***** SOURCE RECORDS

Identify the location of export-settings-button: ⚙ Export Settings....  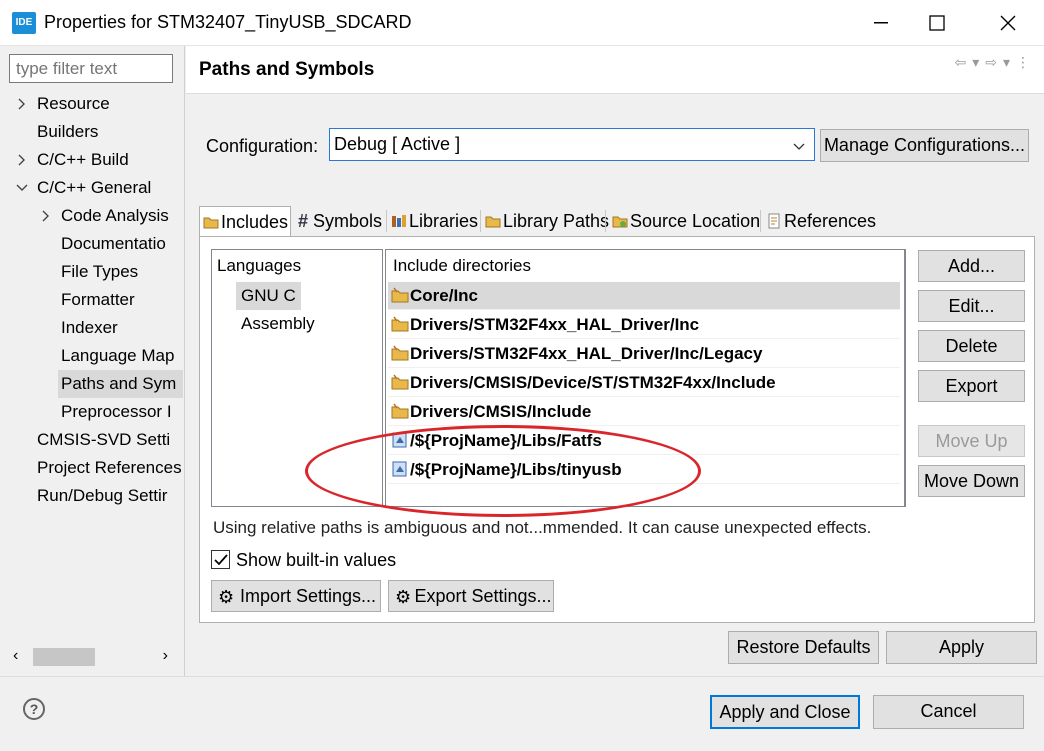
(471, 596).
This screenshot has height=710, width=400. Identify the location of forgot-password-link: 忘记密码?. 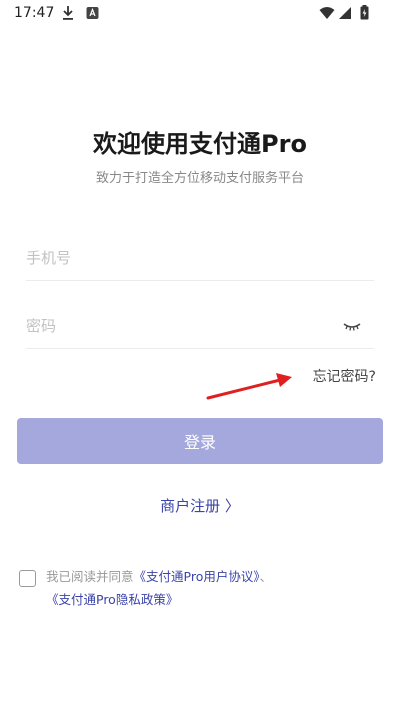
(344, 376).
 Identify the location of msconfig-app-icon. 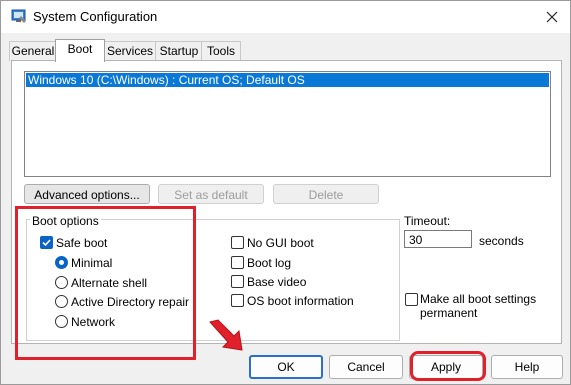
(18, 16).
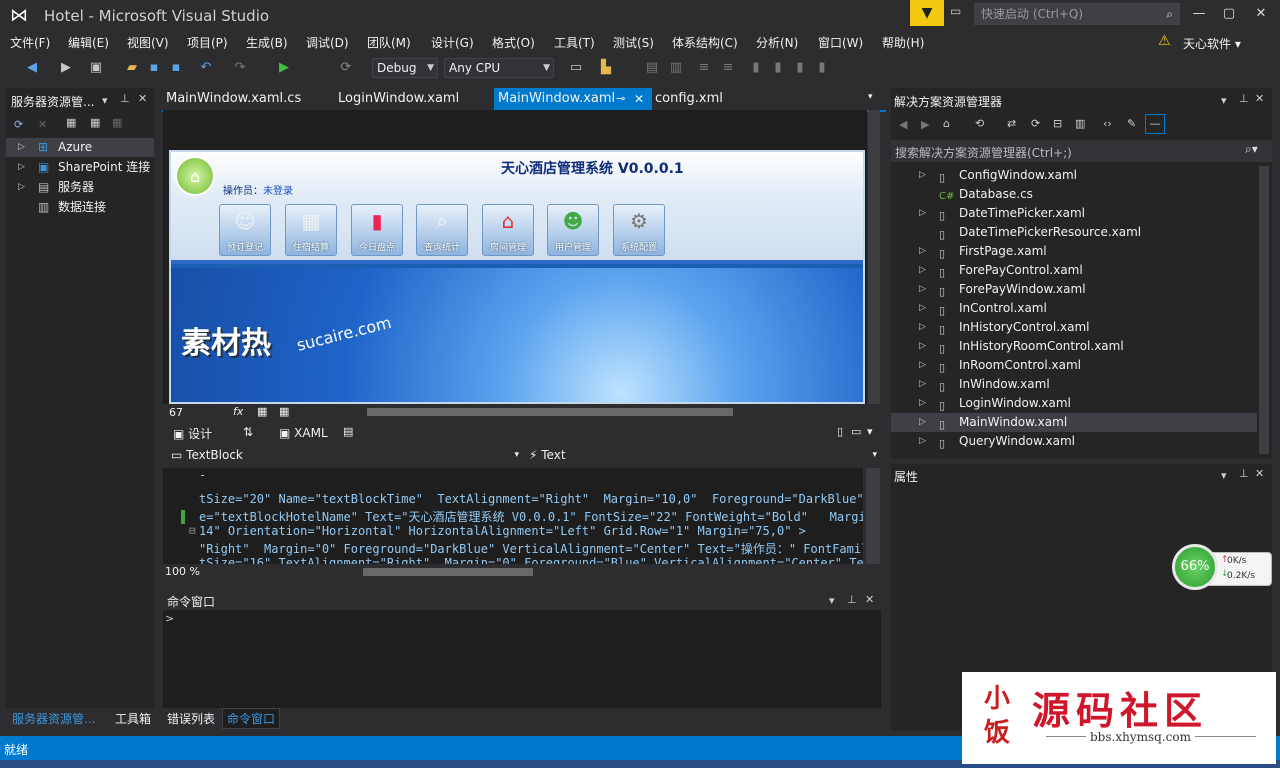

**********

EXERCISE AIM: Rewrite all the records with "Identify the location of" switched to "Find the position of" wherever it occurs, changing nothing else. Leave the pictures out of your version.

REPLY:
Find the position of export-settings-button: ⚙ Export Settings....  
(471, 596).
This screenshot has height=710, width=400. Find the position of forgot-password-link: 忘记密码?. 
(344, 376).
 Find the position of msconfig-app-icon. 
(18, 16).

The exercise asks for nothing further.